2. Doña Paula Estate, Malbec
Argentina’s most famous wine region is Mendoza, home of that delicious and oh so affordable deep-red Malbec. Doña Paula Estate’s Malbec has a dark fruit flavor and goes perfectly with Italian dinners or all by itself. Around $17.


3. Château Lilian Ladouys St.-Estèphe
This 2011 red Bordeaux blend with plum notes, is lined with hints of orange and licorice, providing it with a juicy feel, but with a good head on its shoulders. A modern rendition from a classic line of wine producers whose aim is to maintain the earthiness of its French soil. Around $20.

4. J Brut Rosé
This is some of the best wine out there. For those who like it pink and bubbly, this sparkling blend (Chardonnay and Pinot Noir) from the Russian River Valley in California will get the celebration started the minute you pop that cork. Pop, fizz, fizz, oh what a relief it is. Around $25.


5. Marqués de Murrieta Ygay Reserva
Extra dry and oak-y this complex and powerful concentrated Rioja from Spain has it all. Great price-quality ratio, too. Try it with steak, garlic shrimp or lamb dishes. The New York Times labeled it as nothing short of ‘spicy.” Around $27.


6. Robert Mondavi Winery, Cabernet Sauvignon
Mondavi is one of Napa Valley’s most esteemed vineyards with lots of popular wine, and with a price that’s not triple figures, this 2006 silky wine with a dark, rich fruit feel has plenty of tannins to keep it serious. A classic Napa Cabernet. Around $30.

7. Nino Franco, Grave di Stecca Brut
This 2009 Valdobbiadene was ranked by Decanter as one of its top ten Proseccos. It’s adored by globetrotters for its unique floral blend with lemon peel, pear and a hint of almonds. Sip slowly and hold out for the saltiness at the very end. Salud! Around $40.


8. Mönchhof Auslese
From Germany’s Ürzig Würzgarten vineyard on the Mosel, this light and balanced Auslese Riesling white, bursts with aromas of apricot. Yes, it is a tad sweet, but not too sweet. In fact, it goes with just about any cuisine. Around $50.


9. Castello di Ama ‘San Lorenzo’
This Chianti Classico Gran Selezione is a smooth and smoky Tuscany blend that hails from Italy.

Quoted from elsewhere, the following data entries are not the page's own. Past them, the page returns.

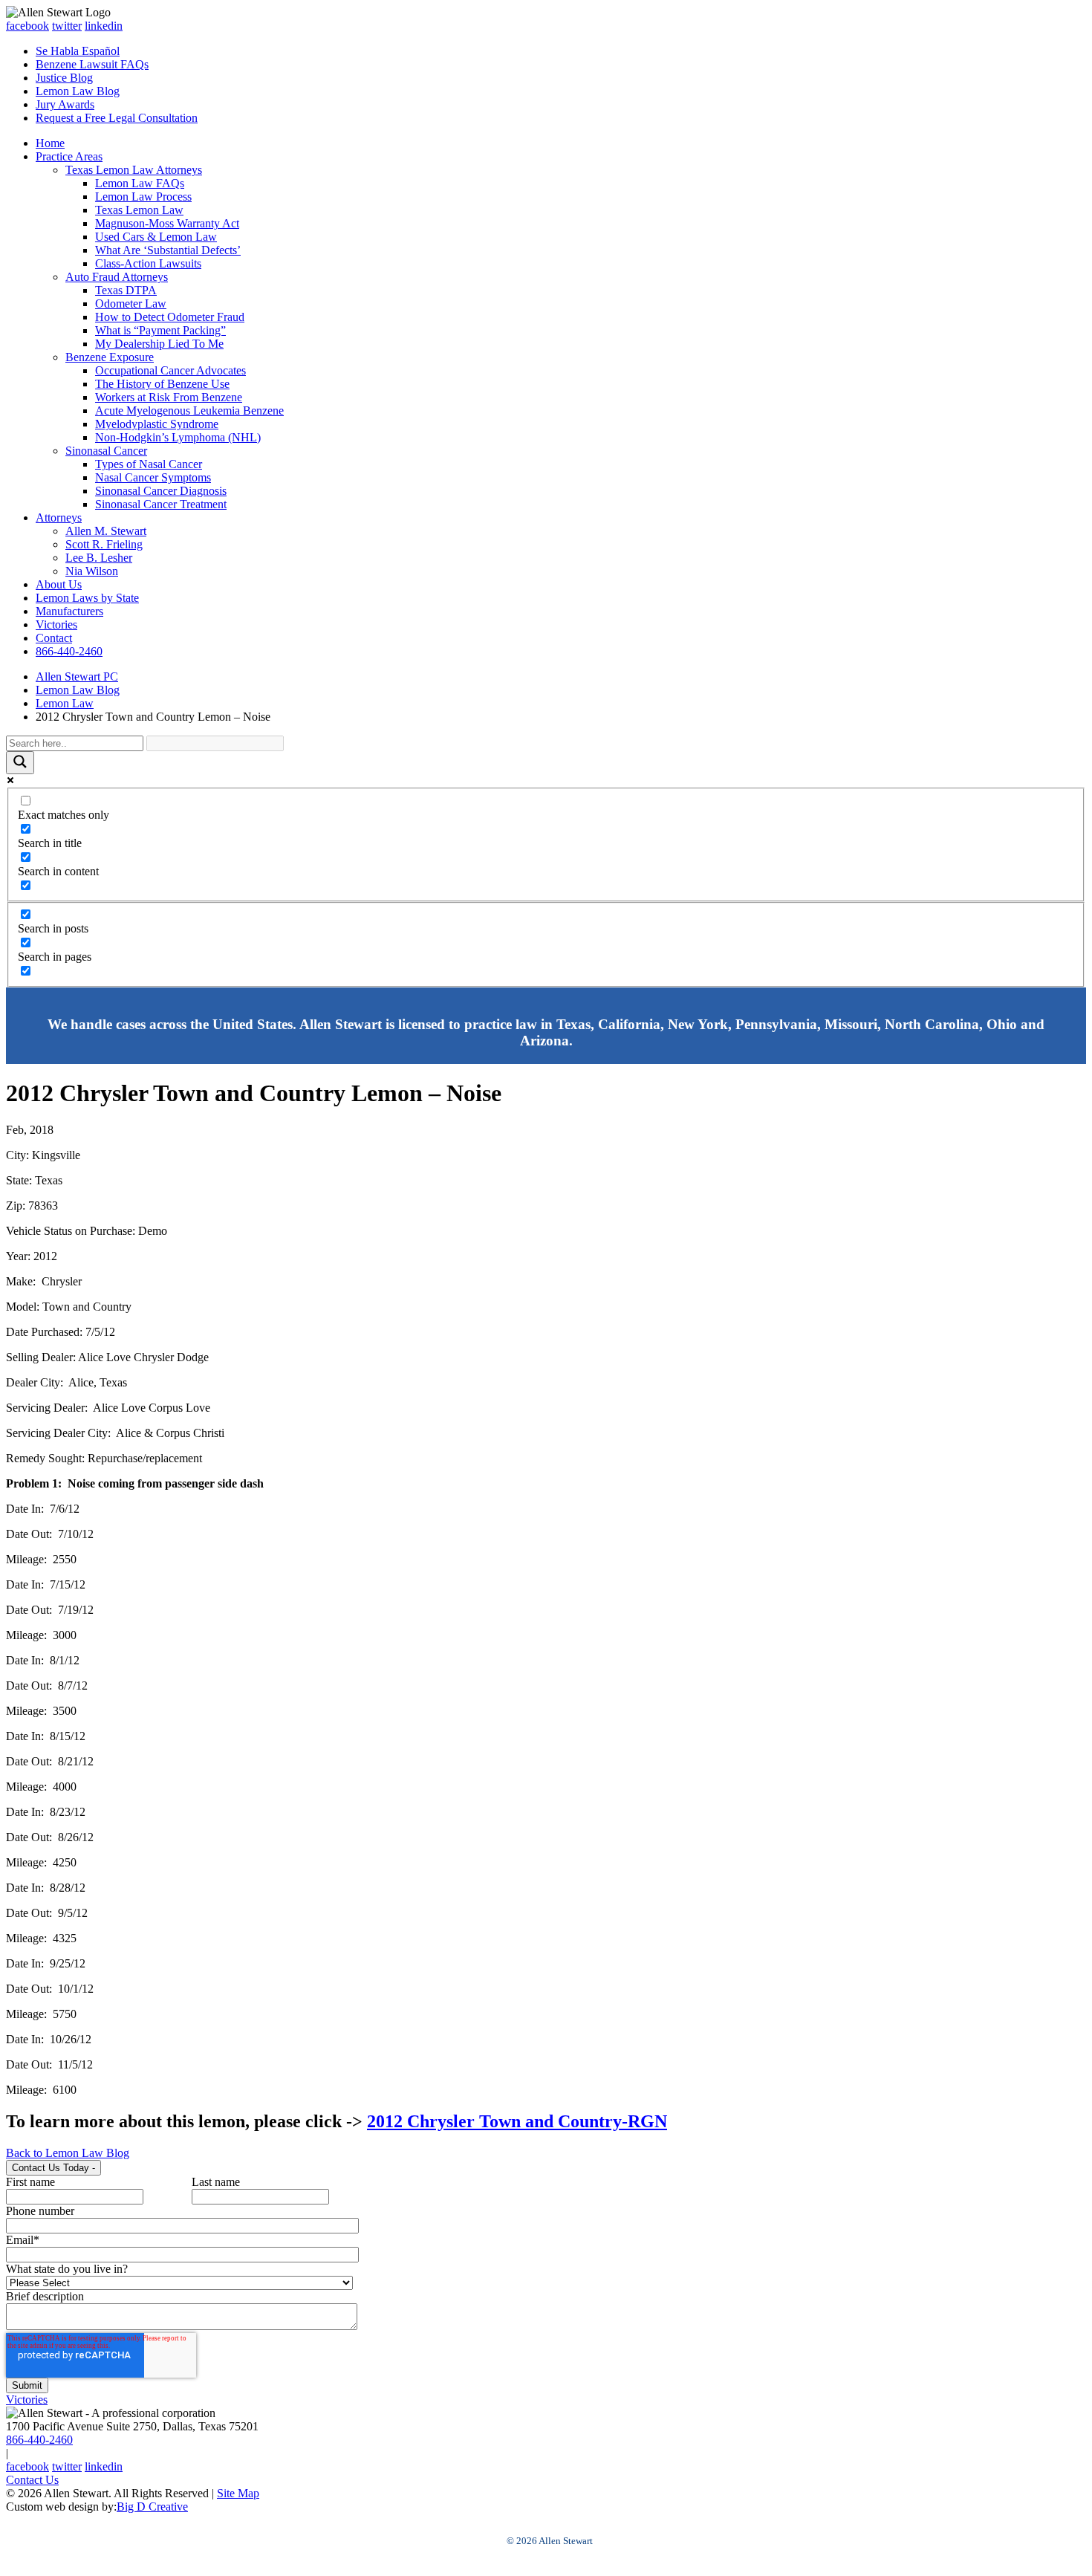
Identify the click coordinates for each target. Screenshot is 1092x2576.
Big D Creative (152, 2506)
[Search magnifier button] (20, 762)
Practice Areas (69, 156)
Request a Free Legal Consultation (117, 117)
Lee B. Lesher (98, 557)
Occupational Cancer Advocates (170, 370)
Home (50, 143)
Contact (54, 638)
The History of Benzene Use (162, 383)
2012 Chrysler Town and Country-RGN (517, 2121)
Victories (56, 624)
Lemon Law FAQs (139, 183)
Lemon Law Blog (78, 91)
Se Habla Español (78, 51)
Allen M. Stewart (105, 531)
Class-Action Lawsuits (148, 263)
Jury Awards (65, 104)
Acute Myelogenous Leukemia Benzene (189, 410)
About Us (59, 584)
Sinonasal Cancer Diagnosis (161, 490)
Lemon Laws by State (87, 597)
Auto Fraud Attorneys (116, 276)
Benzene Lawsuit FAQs (92, 64)
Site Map (238, 2493)
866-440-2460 (69, 651)
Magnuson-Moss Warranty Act (167, 223)
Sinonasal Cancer (106, 450)
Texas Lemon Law (139, 210)
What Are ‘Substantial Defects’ (168, 250)
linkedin (104, 25)
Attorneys (59, 517)
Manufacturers (69, 611)
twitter (67, 25)
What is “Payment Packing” (160, 330)
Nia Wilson (91, 571)
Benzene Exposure (109, 357)
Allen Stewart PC (77, 676)
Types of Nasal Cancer (148, 464)
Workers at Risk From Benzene (168, 397)
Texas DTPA (126, 290)
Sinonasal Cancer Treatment (161, 504)
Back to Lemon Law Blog (67, 2153)
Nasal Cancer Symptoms (153, 477)
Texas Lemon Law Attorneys (133, 169)
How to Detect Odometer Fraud (169, 317)
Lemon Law (65, 703)
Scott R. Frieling (104, 544)
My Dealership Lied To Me (159, 343)
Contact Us (32, 2479)
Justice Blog (64, 77)
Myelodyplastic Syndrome (156, 424)
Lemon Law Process (143, 196)
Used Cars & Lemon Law (156, 236)
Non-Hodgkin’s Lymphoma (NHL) (178, 437)
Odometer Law (130, 303)
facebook (27, 25)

It ranked a mighty number 6 on Wine Spectator’s Top 100 Wines of 2014. Notes: Wild cherry, strawberry, rose. Bello! Around $55.

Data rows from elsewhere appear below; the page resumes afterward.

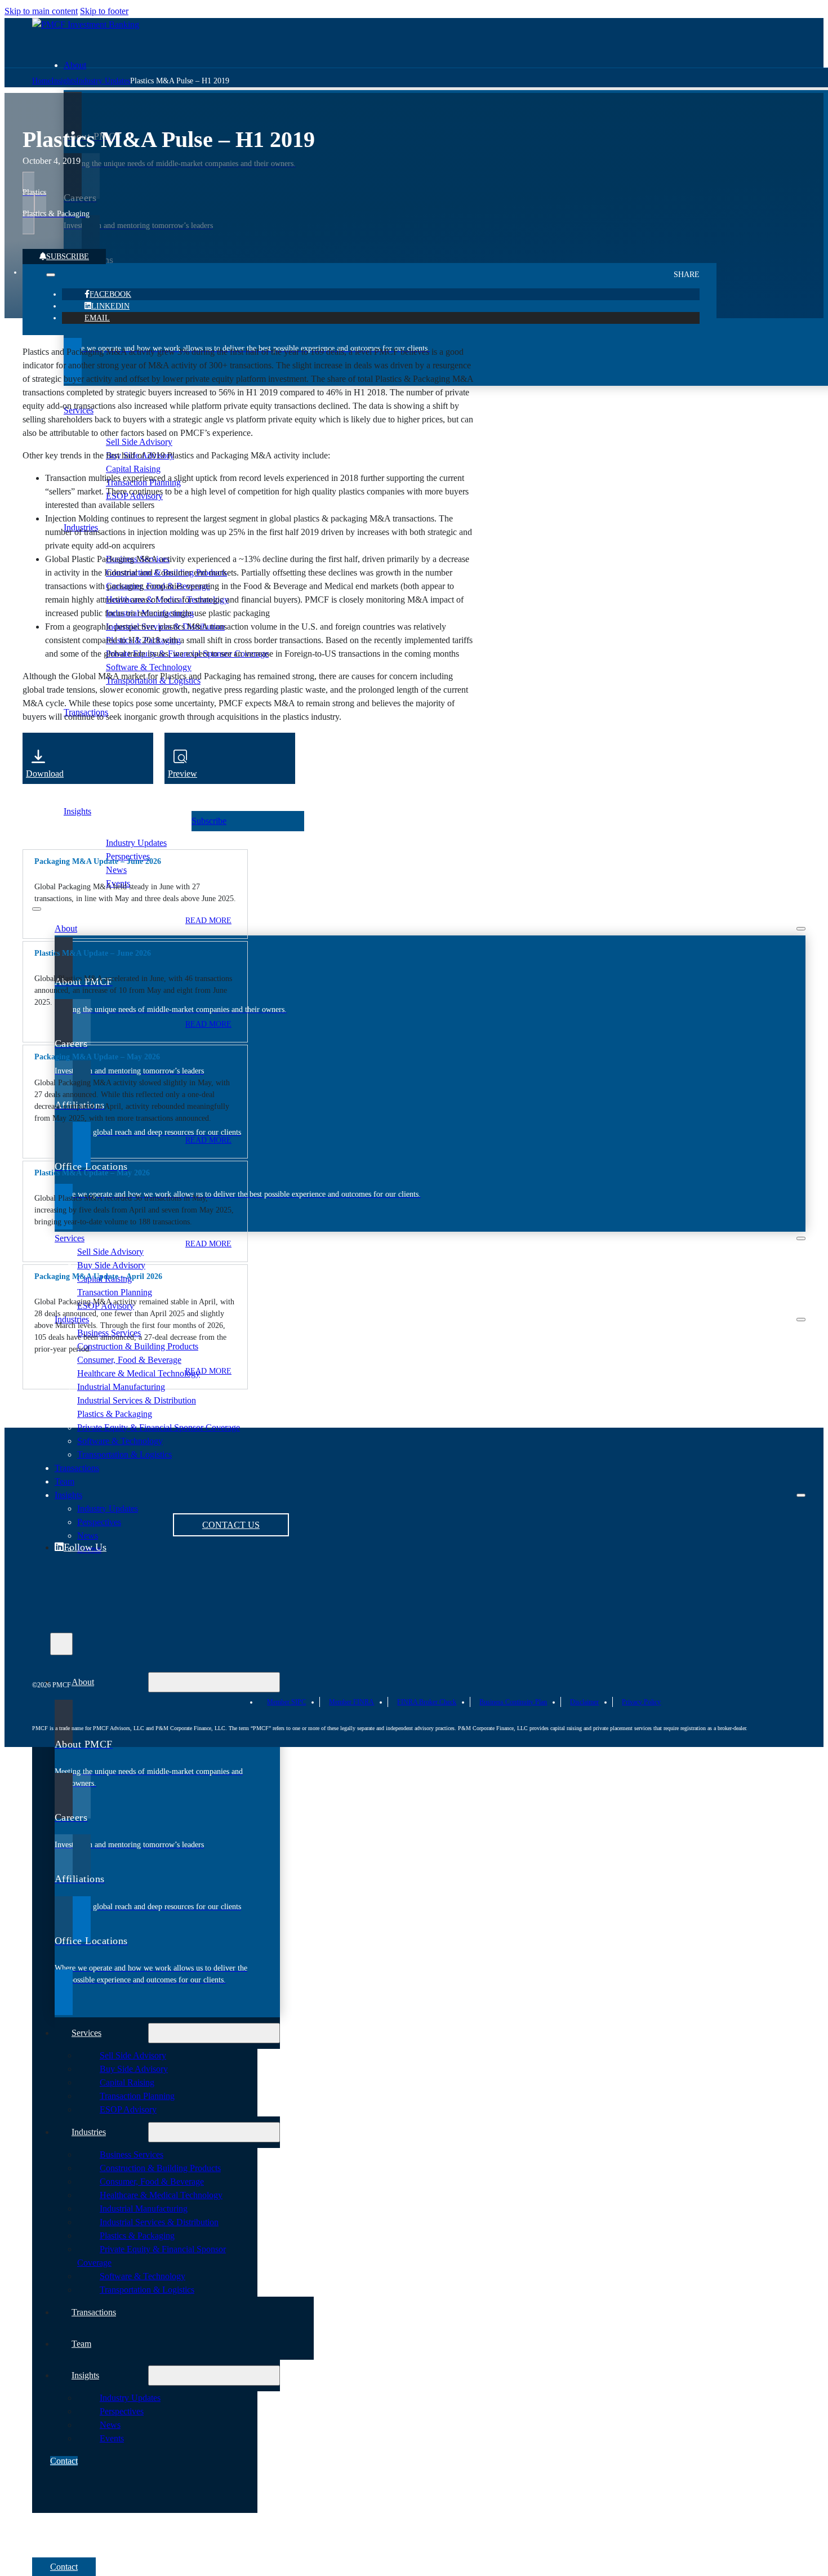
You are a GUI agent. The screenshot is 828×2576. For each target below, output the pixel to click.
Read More (208, 920)
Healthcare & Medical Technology (138, 1373)
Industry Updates (136, 843)
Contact (64, 2461)
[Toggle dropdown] (50, 275)
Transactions (94, 2312)
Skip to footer (104, 11)
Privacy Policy (641, 1702)
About (75, 65)
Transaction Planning (114, 1292)
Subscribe (67, 256)
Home (41, 81)
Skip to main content (41, 11)
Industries (72, 1319)
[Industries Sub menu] (800, 1319)
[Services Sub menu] (800, 1238)
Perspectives (122, 2411)
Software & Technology (120, 1441)
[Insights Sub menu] (800, 1495)
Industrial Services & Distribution (136, 1400)
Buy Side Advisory (111, 1265)
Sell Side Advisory (110, 1251)
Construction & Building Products (137, 1346)
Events (112, 2438)
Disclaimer (584, 1702)
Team (81, 2343)
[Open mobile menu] (36, 909)
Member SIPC (286, 1702)
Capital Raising (127, 2082)
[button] (135, 861)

10. Dow’s 2011 Vintage Port
Port is not just for dessert anymore. Wine Spectator named this Portuguese Port the 2014 Wine of the Year from a list of a hundred wines. Dow’s port is fermented a touch drier than other Symington Ports, with less residual sugar and plenty of spice flavors. Around $85, which makes it expensive, but nonetheless some of the best wine out there.